In DSM-IV, this disorder is called Dementia Due to Creutzfeldt-Jakob Disease
For more information, see Dementia Due to Other General Medical Conditions
The essential feature of Dementia Due to Creutzfeldt-Jakob Disease is the presence of a dementia that is judged to be the direct pathophysiological consequence of Creutzfeldt-Jakob disease. Jacob-Creutzfeldt disease is one of the subacute spongiform encephalopathies, a group of central nervous system diseases caused by transmissible agents known as "slow viruses" or prions. Typically, individuals with Creutzfeldt-Jakob disease manifest the clinical triad of dementia, involuntary movements (particularly myoclonus), and periodic EEG activity. However, up to 25% of individuals with the disorder may have atypical presentations, and the disease can be confirmed only by biopsy or at autopsy with the demonstration of spongiform neuropathological changes. Creutzfeldt-Jakon disease may develop at any age in adults, but most typically when they are between ages 40 and 60 years. From 5% to 15% of cases may have a familial component. Prodromal symptoms of Creutzfeldt-Jakob disease may include fatigue, anxiety, or problems with appetite, sleeping, or concentration and may be followed after several weeks by incoordination, altered vision, or abnormal gait or other movements that may be myoclonic, choreoathetoid, or ballistic, along with a rapidly progressive dementia. The disease typically progresses very rapidly over several months, although more rarely it can progress over years and appear similar in its course to other dementias. There are no distinctive findings cerebrospinal fluid analysis, and nonspecific atrophy may be apparent on neuroimaging. In most individuals, the EEG typically reveals periodic sharp, often triphasic and synchronous discharges at a rate of 0.5-2 Hz at some point during the course of the disorder. The transmissible agent thought to be responsible for Creutzfeldt-Jakon disease is resistant to boiling, formalin, alcohol, and ultraviolet radiation, but it can be inactivated by pressured autoclaving or by bleach. Transmission by corneal transplantation and human growth factor injection has been documented, and anecdotal cases of transmission to health care workers have been reported. Therefore, when neurosurgery, brain biopsy, or brain autopsy is undertaken, universal precautions should be taken with both tissue and equipment that comes in contact with tissue.

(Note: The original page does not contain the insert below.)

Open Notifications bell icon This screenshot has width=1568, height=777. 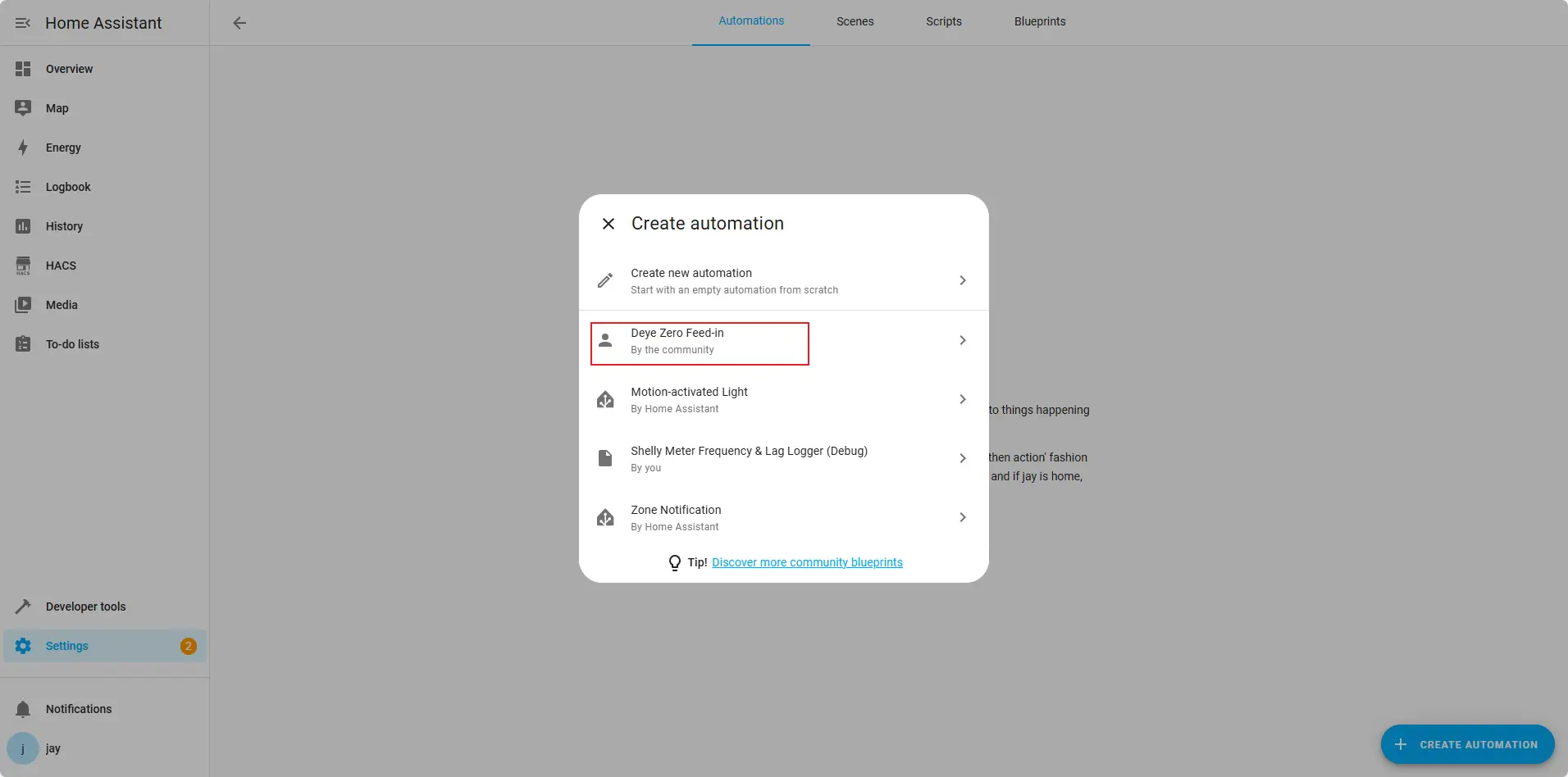23,709
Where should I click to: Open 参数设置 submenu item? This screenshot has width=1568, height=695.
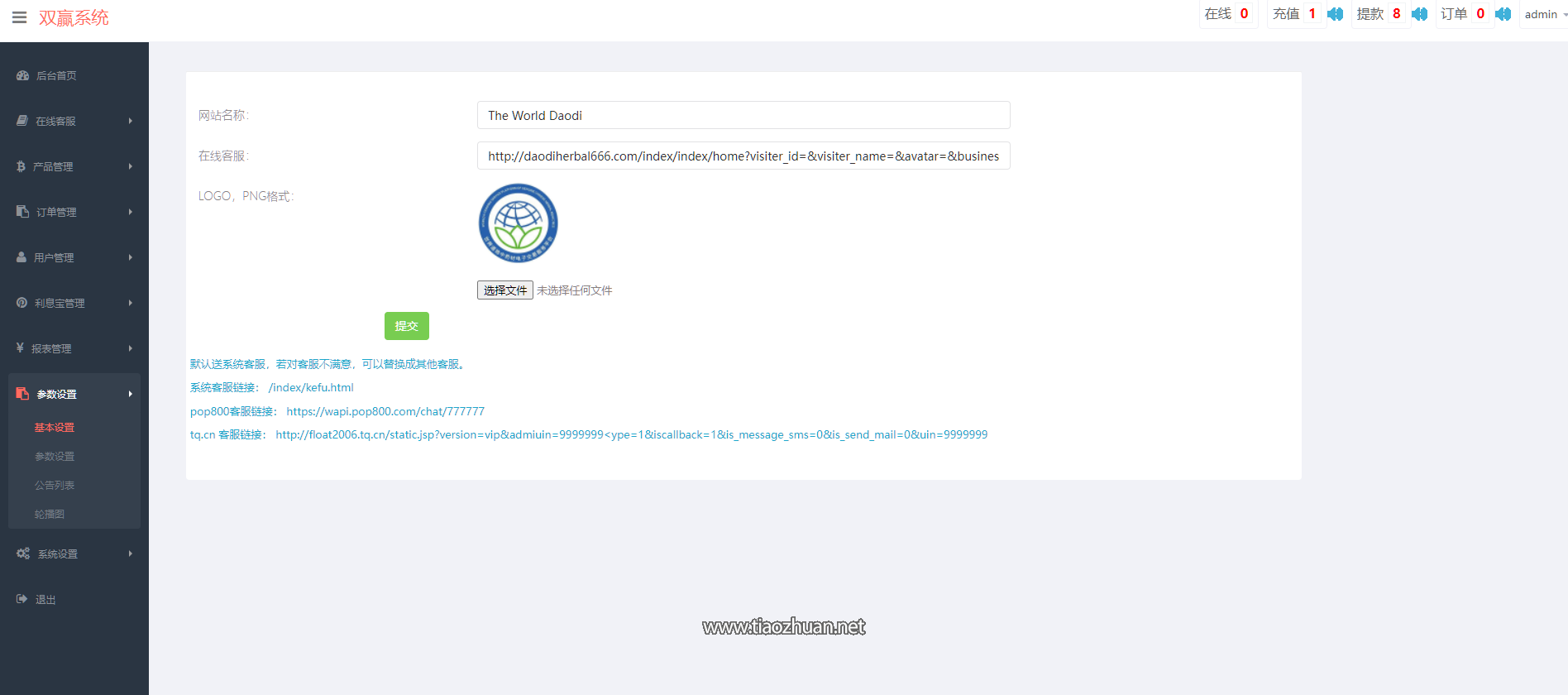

For more information, see Major and Mild Neurocognitive Disorders
A. The criteria are met for major or mild neurocognitive disorder.
B. There is insidious onset, and rapid progression of impairment is common.
C. There are motor features of prion disease, such as myoclonus or ataxia, or biomarker evidence.
D. The neurocognitive disorder is not attributable to another medical condition and is not better explained by another mental disorder.
Major NCD due to prion disease may appear similar in its course to other NCDs, but prion diseases are typically distinguished by their rapid progression and prominent cerebellar and motor symptoms.